>>>
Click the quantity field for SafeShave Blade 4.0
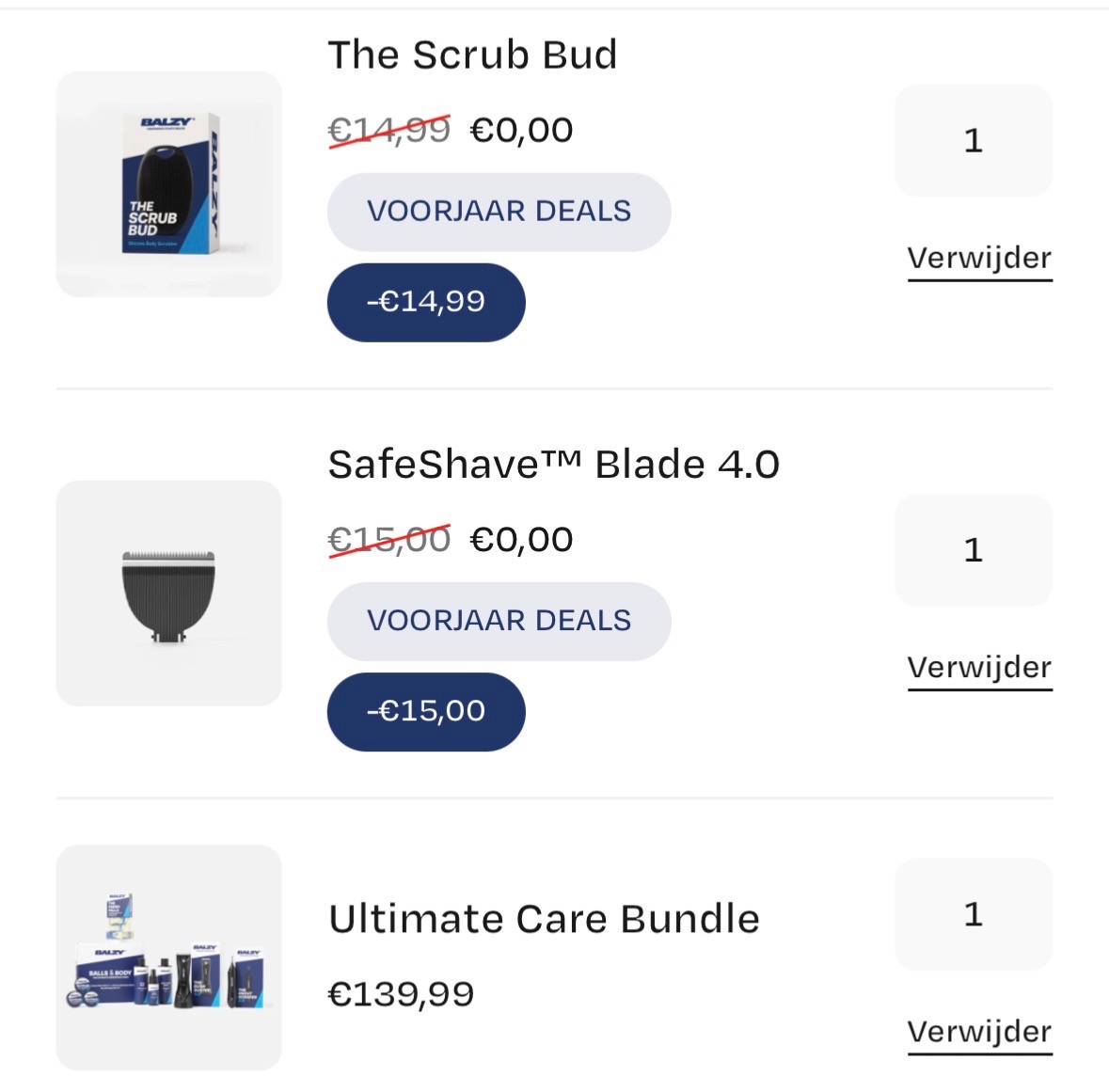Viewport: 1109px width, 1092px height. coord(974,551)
<<<
>>>
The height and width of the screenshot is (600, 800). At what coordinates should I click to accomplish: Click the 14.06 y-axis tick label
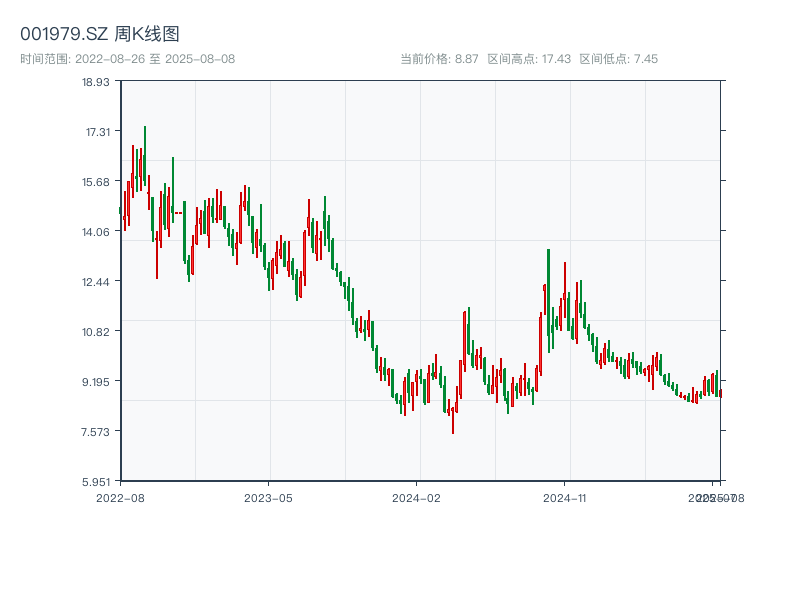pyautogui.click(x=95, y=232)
<<<
>>>
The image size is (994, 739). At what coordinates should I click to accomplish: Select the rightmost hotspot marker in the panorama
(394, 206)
<<<
Task description
Render the material starting at the line containing "Click the quantity" and ending at the line containing "Viewport: 1109px width, 1092px" as a Markdown table with the columns Row and Material line. Skip blank lines and omit the pictures.

Result of the task
| Row | Material line |
|---|---|
| 1 | Click the quantity field for SafeShave Blade 4.0 |
| 2 | Viewport: 1109px width, 1092px height. coord(974,551) |